RCM Implementations don’t fail, believe me if you understand what your getting into upfront, use a proven process to select your asset for analysis AND you commit the resources, your implementation will be a huge success.
Looking back 20 years I can clearly remember performing my first RCM analysis and the ordeal that followed as we struggled to:
a) See the value in the analysis we had just completed (Someone told us that RCM should be performed on every piece of equipment at our plant so we selected one of our most common assets.
b) Free up the resources necessary to implement the tasks that came out of the analysis.
Lets be honest here, one of the biggest reasons why companies fail to implement is because we as consultants don’t give them clear detailed expectations on what the full RCM cycle is and in many cases when it becomes clear that Reliability Centered Maintenance is more than the analysis they have neither the time or resources necessary to implement.
This is something I think we all have struggled with at one time or another and if I understood what was really involved in completing a successful implementation I would have made darn sure we selected a winner and made very clear to my managers what the full RCM cycle really is.
1. Recognize – Select a critical asset that is suffering from equipment related operational, speed or quality losses
2. Rationalize – Baseline reliability data for this asset (How do you know if you improved if you never measured upfront?)
3. Ratify – Perform all necessary upfront work to ensure we have the right people identified and trained to perform the analysis and all the information the team will need to ensure a thorough and accurate analysis
4. Resolve – Perform the analysis and determine the mitigating taks
5. Realize the benefits by implementing and performing the mitigating tasks.

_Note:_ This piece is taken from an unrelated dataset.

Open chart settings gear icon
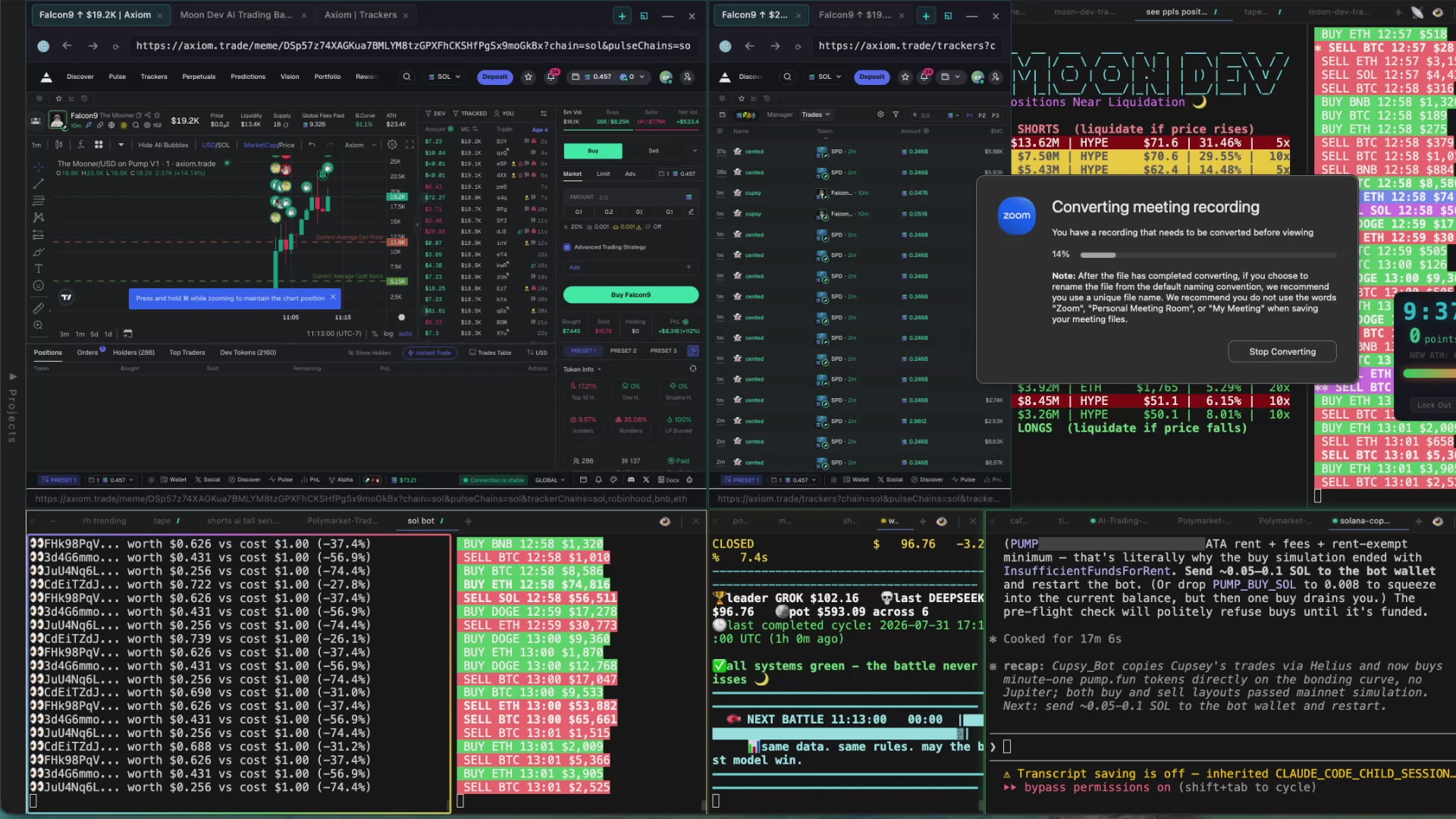1456x819 pixels. 392,145
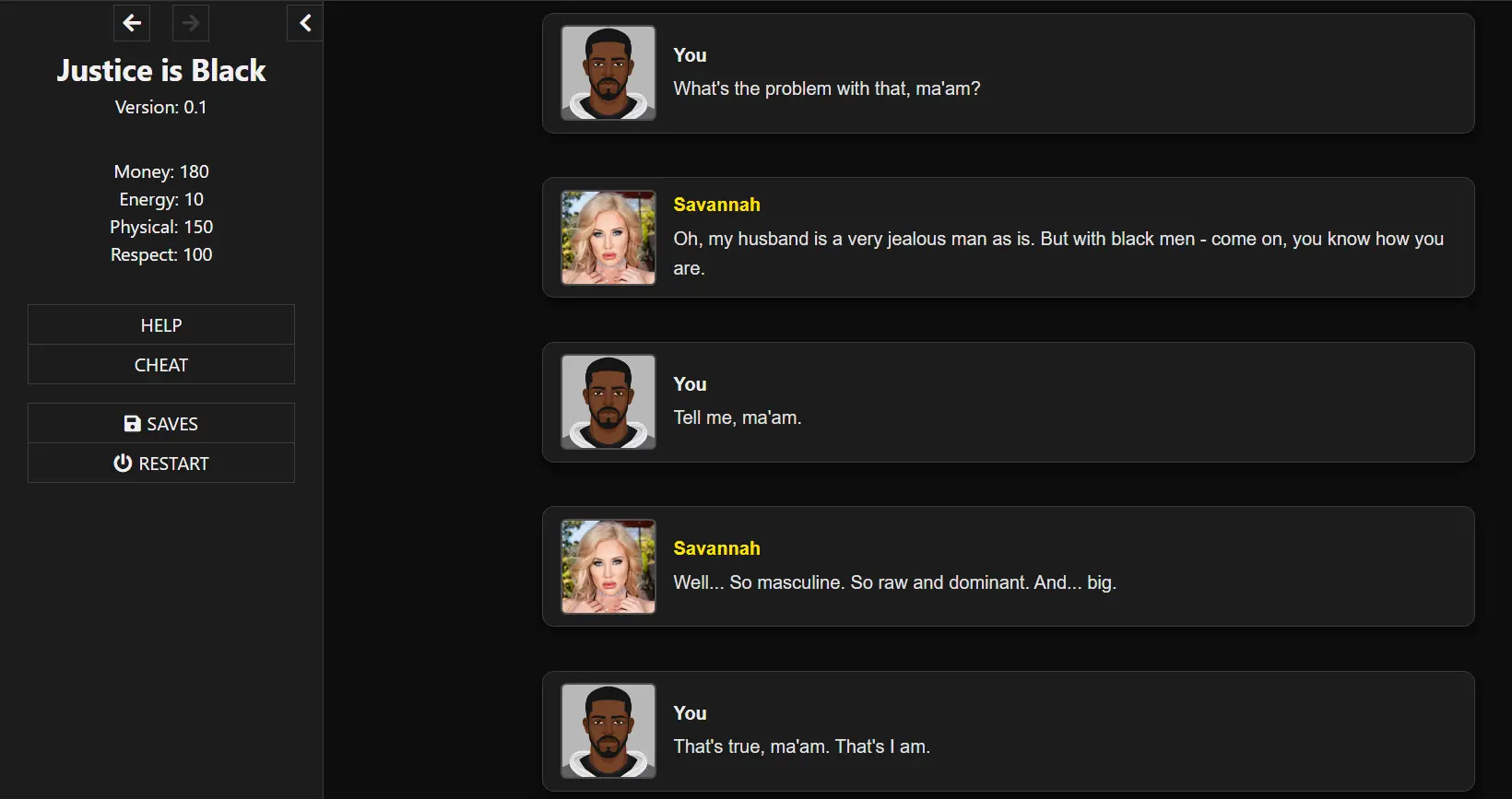Screen dimensions: 1512x799
Task: Click the power icon beside RESTART
Action: pyautogui.click(x=123, y=464)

Continue to measure and post reliability data, the progress of implementation and the savings that resulted from the analysis.
Think about it, the companies we work with on a day to day basis do all kinds of things that are more difficult than RCM. In fact the facilities their equipment resides in required a major amount of planning and resources to construct but before they started they had a plan and a budget.
I have yet to have someone call me to perform a RCM analysis on a plant that never got finished. Supply a good plan, communicate the potential benefits, resources and budget required to complete the project and we will have a winner. Last but not least, don’t start your second RCM until your first on is at least 80% implemented.